Please copy, exactly as they appear below, the lines from the one containing "You are a GUI" through the one containing "This screenshot has width=1270, height=952.".

_Material for this task_:
+-------+
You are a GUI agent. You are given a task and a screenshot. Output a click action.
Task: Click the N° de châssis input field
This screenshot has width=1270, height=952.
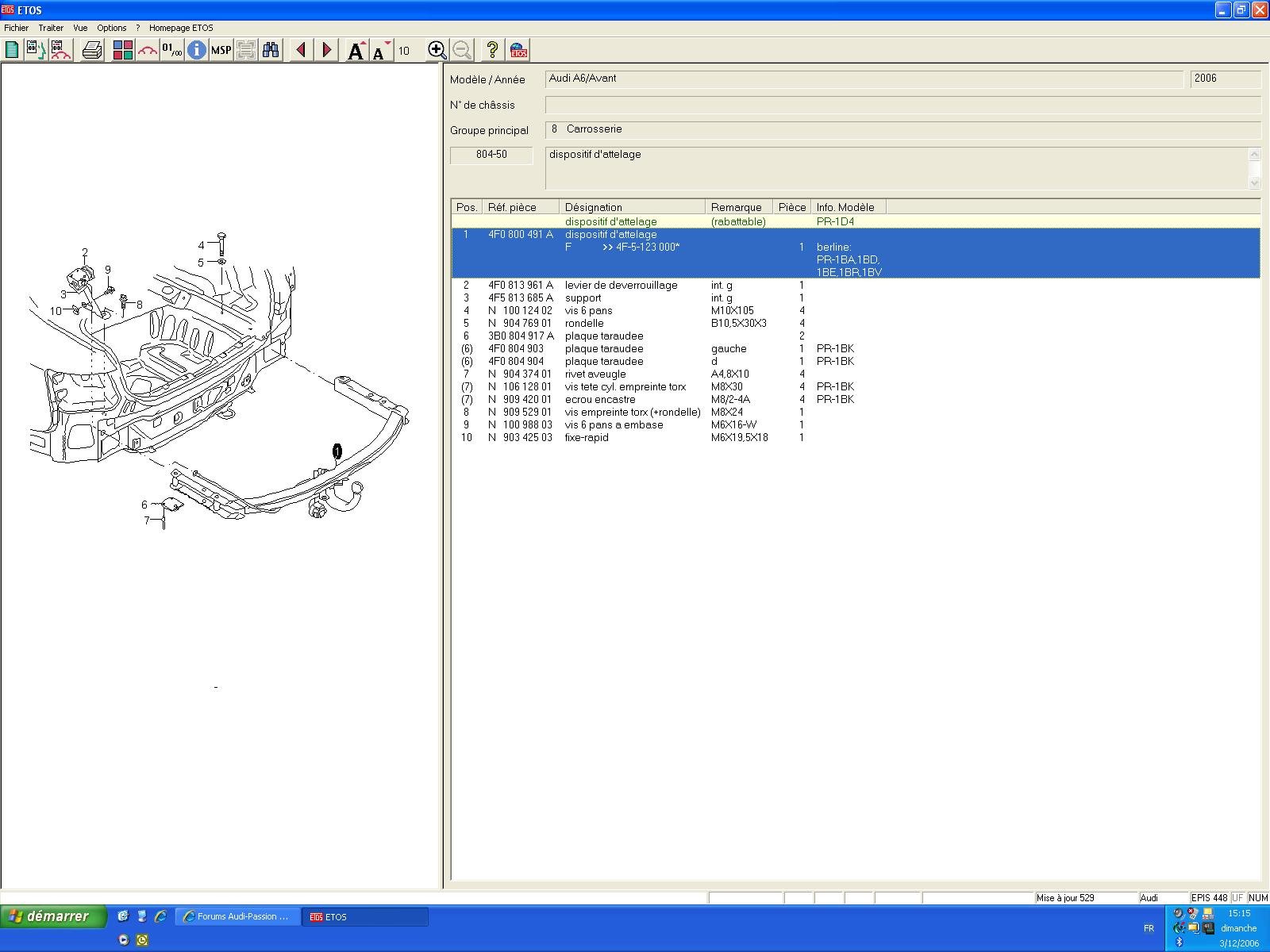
+-------+
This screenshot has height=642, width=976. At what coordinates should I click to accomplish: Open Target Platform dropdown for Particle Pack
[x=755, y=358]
+-------+
_Completed task_:
You are a GUI agent. You are given a task and a screenshot. Output a click action.
Task: Click the N° de châssis input field
This screenshot has width=1270, height=952.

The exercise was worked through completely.